Lest we need a reminder, all this activity reveals a man, a campaign and a presidency so abjectly dishonest and corrupt that there simply are no comparisons.  The Teapot Dome, Watergate and Iran-Contrs pale in comparison, while the scope of the Russia scandal is so enormous that there is only one comparable in American history -- the Soviet theft of atomic bomb secrets in the late 1940s.   

Click HERE for a comprehensive timeline of the Russia scandal
and related developments.


Carol said...

the scope of the Russia scandal is so enormous that there is only one comparable in American history -- the Soviet theft of atomic bomb secrets in the late 1940s.

To which I fear the Republicans (and perhaps much of the American public) would say, "Whatever."

Shaun Mullen said...

So far, they are.

Bscharlott said...

A related concern is whether the incoming AG will try to bury much of the Mueller report's findings once it's finally done. I suppose he could do that and get away with it. But it also seems to me that Congressional committees could call on Mueller to testify and with sharp questioning learn everything Mueller discovered. While that would likely happen behind closed doors, members of those committees could then share the information with the press. And of course Mueller is adept at making information public via detailed indictments. I'm beginning to suspect the Mueller report will be fatal to Trump; hence Trump's frantic efforts to discredit it with cries of "witch hunt" even in the face of overwhelming evidence to the contrary.

Shaun Mullen said...


I remain sanguine about Mueller's report seeing the light of day. At the very least, via a leak. And as you allude, there have been his so-called "speaking indictments."

Dan Leo said...

I'm really glad that the investigations have been "spread around". Much harder to shut down than just one investigation.

Laura in IA said...

I thought there was something about states being able to prosecute certain things more fully than the federal government or they had jurisdiction in some matters that the US did not. Many of us have known the Trump family to be crooked in their dealings but never made to pay in any substantial way. They owe us for all the money they made with their federal contracts over the years, to say nothing of what they owe people whose lives were harmed by their misdeeds. Shutting down the government being one of the latest, though within the authority, not without harm.

Shaun Mullen said...


There are laws on the books in many states -- New York being one and the most relevant here -- that more or less parallel federal statues on fraud, money laundering, tax evasion and other financial crimes. In the context of the Trump family, this means that New York State could charge people whom the president pardoned and a presidential pardon would not be applicable.
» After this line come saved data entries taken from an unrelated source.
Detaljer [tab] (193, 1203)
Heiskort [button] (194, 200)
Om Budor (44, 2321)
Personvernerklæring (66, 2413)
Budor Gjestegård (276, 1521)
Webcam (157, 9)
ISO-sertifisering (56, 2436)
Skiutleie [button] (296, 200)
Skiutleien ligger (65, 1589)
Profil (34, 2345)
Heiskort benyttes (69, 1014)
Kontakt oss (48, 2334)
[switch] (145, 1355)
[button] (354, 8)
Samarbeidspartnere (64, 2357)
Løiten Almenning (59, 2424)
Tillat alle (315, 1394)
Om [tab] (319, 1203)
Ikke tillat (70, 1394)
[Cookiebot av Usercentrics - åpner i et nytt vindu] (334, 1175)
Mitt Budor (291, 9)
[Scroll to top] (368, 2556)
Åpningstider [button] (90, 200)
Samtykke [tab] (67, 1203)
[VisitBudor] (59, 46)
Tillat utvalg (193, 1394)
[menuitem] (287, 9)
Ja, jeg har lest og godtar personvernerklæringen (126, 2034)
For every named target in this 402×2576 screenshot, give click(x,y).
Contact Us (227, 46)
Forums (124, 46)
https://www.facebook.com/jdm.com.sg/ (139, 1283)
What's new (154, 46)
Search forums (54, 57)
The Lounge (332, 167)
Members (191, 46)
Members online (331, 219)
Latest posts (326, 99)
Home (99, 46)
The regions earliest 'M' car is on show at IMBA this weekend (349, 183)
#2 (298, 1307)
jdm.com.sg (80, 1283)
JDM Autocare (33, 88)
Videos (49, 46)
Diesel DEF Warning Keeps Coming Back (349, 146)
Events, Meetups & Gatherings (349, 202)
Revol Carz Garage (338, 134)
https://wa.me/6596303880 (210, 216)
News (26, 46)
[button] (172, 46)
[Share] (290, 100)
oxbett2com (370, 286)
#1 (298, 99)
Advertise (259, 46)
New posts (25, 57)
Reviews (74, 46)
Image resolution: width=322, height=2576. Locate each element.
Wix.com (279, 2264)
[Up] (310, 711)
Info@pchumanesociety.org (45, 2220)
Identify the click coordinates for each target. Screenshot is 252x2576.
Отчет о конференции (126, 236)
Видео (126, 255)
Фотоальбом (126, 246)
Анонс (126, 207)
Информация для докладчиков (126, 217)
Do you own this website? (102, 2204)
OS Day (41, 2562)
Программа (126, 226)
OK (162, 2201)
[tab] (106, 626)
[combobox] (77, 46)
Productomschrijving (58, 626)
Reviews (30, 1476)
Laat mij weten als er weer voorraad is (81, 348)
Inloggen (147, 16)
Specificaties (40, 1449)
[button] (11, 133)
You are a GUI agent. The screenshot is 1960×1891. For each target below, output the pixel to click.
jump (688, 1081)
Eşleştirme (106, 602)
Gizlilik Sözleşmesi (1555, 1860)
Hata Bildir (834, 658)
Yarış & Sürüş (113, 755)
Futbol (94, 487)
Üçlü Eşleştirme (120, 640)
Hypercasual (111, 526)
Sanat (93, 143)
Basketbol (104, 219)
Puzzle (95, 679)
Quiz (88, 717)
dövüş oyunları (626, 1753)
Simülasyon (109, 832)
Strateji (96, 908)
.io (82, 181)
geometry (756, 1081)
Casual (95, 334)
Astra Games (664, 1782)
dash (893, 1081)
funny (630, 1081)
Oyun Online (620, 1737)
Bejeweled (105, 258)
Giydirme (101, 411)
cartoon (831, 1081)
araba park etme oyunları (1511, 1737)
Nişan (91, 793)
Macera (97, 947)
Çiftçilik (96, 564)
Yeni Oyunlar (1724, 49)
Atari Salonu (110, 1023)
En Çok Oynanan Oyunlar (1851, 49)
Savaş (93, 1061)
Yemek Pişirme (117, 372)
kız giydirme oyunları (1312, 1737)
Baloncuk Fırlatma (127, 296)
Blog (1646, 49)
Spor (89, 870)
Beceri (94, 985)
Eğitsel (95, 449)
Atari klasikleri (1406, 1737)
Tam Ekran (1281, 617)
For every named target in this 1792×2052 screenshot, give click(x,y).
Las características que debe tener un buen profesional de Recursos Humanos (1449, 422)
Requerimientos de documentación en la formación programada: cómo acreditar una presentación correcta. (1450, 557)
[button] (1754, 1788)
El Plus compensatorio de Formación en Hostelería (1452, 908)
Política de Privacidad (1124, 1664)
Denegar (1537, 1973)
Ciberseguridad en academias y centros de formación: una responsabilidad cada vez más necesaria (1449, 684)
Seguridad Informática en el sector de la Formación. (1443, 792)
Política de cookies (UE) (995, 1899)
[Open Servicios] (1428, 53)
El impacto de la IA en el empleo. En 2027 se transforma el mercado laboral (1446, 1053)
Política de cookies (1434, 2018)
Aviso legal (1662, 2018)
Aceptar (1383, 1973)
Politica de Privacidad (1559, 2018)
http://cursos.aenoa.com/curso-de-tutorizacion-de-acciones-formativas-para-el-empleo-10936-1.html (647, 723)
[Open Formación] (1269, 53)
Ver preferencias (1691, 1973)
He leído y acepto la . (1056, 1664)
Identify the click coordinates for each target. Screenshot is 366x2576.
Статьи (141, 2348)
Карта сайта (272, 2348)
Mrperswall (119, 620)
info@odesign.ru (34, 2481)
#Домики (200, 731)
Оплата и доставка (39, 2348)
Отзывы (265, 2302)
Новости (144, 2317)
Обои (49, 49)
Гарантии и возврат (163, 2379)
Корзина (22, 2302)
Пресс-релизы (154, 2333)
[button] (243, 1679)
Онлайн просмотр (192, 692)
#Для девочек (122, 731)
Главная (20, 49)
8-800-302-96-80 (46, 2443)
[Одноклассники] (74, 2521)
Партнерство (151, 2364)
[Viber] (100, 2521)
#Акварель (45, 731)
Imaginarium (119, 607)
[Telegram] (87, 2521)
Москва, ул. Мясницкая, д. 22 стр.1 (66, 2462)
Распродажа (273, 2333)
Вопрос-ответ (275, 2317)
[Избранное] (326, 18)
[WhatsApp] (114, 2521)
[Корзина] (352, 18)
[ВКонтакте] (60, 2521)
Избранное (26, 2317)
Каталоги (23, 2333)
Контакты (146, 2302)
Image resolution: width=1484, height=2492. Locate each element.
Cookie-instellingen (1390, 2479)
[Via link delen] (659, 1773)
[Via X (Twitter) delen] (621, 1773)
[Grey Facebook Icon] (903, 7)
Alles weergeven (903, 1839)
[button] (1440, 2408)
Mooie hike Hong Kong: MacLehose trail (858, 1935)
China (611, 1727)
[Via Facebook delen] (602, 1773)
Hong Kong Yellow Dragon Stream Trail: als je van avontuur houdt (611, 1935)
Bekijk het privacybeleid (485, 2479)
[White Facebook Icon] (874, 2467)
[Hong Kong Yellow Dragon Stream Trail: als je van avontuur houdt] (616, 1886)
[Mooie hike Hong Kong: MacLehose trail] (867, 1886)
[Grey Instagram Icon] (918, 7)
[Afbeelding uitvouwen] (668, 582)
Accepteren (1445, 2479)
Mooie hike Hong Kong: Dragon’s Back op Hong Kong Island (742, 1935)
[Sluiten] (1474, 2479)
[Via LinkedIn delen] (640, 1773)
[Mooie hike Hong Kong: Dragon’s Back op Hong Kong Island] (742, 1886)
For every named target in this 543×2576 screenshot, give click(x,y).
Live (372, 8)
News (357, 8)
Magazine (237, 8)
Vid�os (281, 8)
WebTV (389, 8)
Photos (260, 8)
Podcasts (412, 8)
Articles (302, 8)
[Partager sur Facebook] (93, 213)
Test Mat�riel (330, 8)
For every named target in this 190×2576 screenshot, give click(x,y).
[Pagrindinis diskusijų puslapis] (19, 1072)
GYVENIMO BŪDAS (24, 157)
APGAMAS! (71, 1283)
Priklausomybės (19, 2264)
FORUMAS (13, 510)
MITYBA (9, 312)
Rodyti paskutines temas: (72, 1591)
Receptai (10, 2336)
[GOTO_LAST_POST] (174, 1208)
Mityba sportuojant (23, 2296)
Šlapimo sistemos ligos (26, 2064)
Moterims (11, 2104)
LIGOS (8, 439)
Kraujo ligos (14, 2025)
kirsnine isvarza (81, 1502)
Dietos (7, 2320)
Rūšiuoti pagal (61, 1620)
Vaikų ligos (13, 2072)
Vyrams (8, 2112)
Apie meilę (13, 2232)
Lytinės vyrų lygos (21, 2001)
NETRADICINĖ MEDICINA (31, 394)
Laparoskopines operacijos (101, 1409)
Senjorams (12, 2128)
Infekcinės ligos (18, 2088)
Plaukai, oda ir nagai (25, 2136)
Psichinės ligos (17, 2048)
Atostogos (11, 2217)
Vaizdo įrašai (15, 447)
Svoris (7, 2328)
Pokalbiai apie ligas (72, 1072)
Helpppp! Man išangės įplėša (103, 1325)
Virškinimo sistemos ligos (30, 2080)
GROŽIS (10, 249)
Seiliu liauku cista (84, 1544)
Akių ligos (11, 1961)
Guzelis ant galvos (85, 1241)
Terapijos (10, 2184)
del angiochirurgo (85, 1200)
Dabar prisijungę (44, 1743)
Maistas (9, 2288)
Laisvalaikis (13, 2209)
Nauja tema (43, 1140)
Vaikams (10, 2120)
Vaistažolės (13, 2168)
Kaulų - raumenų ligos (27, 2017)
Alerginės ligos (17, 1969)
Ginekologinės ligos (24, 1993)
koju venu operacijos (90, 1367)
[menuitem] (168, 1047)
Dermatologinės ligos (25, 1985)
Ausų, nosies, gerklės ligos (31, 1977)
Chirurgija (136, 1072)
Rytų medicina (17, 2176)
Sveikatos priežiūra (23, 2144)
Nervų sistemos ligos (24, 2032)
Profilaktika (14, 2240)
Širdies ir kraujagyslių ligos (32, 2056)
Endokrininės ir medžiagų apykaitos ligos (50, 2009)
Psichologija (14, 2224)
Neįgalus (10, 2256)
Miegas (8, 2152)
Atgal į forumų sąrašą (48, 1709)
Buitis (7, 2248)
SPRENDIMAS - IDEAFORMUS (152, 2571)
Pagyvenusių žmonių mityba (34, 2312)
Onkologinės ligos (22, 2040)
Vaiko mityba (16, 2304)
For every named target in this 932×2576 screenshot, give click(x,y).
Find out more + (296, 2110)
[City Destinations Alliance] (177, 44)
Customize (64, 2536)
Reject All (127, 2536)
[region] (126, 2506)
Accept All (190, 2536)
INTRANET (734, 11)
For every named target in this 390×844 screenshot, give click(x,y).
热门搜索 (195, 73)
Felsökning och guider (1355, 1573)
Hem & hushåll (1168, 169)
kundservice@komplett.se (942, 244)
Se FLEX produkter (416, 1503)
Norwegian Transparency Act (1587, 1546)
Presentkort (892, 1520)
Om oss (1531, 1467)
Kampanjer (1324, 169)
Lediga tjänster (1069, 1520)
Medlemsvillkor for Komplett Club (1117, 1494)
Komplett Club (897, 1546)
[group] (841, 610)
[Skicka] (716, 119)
Additionally, NYC and New York State officials are pursuing their own investigations into Trump himself for fraudulently obtaining upwards of $400 million in business transaction, and into the Donald Trump Foundation (which has been forced to cease operations by the state). Meanwhile, the AGs of Maryland are pursuing an emoluments lawsuit that is advancing through the courts.

Laura in IA said...

Thanks Shaun. Like was stated above. It's good to spread it around. I'm sure any state or country he has done business in could benefit by looking more closely at his dealings. Look at the immigrants he has allowed to be hired while mouthing off about how horrible they are!